Michael Chu was with Blizzard for 20 years.

As snarky as the headline of this article might be, I genuinely felt for Michael Chu, the lead writer of Overwatch’s story as I read over his blog post announcing his departure from Blizzard after 20 years.

Chu talks about the life-changing experience that working on Overwatch was, and as a big fan of the game and its characters (as shallow as their characterization might be as of this writing), I really wish the game and its universe ever got to be how he describes it while he was still with the company.

“I have always felt that games and the stories they tell have the unique ability to bring people closer together, and that the empathy you feel from stepping into someone else’s shoes, even virtually, can bridge the gap between miles, cultures, and nations,” Chu said in his post. “Overwatch and its consistently generous and inspiring community have only reinforced that belief. I’ve heard stories of people learning a new language after hearing a line of dialogue, people feeling inspired to take a trip to a new place after ‘visiting’ it in-game, and people meeting teammates across languages and borders to take up the cause of making our world a better place. But most of all: again and again, of people empathizing with a story about someone who is not the same as them.”

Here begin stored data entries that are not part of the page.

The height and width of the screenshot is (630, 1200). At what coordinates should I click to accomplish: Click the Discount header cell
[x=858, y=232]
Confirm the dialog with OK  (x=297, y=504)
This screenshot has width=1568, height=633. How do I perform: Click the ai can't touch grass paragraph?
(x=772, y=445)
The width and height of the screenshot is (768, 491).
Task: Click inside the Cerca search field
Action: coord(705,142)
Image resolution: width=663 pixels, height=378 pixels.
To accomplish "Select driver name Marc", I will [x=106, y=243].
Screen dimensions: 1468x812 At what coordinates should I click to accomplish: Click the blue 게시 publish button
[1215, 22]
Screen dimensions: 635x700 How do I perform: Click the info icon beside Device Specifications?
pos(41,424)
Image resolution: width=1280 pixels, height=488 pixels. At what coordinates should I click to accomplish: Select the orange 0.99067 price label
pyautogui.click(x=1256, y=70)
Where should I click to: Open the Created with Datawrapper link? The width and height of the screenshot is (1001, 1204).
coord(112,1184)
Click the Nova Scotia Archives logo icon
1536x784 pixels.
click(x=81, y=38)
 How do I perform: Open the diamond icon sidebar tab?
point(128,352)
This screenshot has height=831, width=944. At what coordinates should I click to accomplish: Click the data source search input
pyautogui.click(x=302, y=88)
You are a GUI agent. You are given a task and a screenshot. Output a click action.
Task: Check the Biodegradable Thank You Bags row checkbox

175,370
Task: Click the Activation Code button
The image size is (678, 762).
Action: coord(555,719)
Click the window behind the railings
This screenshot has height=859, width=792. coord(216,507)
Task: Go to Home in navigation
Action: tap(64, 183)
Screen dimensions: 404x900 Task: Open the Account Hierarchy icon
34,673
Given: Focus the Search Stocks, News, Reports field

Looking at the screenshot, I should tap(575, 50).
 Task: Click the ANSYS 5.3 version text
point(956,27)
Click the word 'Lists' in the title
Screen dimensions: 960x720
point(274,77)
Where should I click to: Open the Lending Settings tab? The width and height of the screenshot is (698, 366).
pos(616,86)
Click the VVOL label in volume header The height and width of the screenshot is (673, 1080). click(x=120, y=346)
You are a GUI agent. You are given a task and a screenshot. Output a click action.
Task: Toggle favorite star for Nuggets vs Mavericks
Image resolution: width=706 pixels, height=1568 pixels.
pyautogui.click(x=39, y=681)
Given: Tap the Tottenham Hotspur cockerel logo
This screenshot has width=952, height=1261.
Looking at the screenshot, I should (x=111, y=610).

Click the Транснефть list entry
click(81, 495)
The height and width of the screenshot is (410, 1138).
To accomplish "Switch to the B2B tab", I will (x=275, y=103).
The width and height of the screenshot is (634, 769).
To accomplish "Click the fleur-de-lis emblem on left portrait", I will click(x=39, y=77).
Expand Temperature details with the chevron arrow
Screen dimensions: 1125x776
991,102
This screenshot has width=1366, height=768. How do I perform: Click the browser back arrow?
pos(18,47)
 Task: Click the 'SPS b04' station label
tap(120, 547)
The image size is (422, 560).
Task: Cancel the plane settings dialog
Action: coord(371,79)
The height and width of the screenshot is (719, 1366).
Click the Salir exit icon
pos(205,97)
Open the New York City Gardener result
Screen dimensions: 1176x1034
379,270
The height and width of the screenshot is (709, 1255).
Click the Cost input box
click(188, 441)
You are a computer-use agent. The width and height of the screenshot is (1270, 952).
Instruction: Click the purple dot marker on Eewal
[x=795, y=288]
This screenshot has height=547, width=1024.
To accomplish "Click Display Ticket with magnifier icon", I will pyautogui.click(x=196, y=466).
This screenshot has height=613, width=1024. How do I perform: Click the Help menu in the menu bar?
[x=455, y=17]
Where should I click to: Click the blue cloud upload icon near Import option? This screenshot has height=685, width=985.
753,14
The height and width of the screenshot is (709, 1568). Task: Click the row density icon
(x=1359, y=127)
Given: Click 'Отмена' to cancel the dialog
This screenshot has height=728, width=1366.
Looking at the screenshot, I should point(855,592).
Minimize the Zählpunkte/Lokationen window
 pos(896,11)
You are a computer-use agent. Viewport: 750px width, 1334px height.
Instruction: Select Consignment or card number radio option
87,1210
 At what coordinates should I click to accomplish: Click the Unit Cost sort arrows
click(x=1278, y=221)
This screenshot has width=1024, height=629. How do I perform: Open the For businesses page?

It’s a lovely sentiment that a game like Overwatch, which, despite its multitude of screw ups and mishandlings on the subject of diversity, has an incredibly diverse cast of characters of different backgrounds, ethnicities, and cultures, could be an arbiter for real-world acceptance. But it’s ultimately hollow in a series that has largely wanted to make all of this diversity into background noise. Yes, Overwatch as it exists right now as a competitive shooter might not support much else, but it theoretically could have with Overwatch 2, which will finally bring a story to a game that scoffed at the notion.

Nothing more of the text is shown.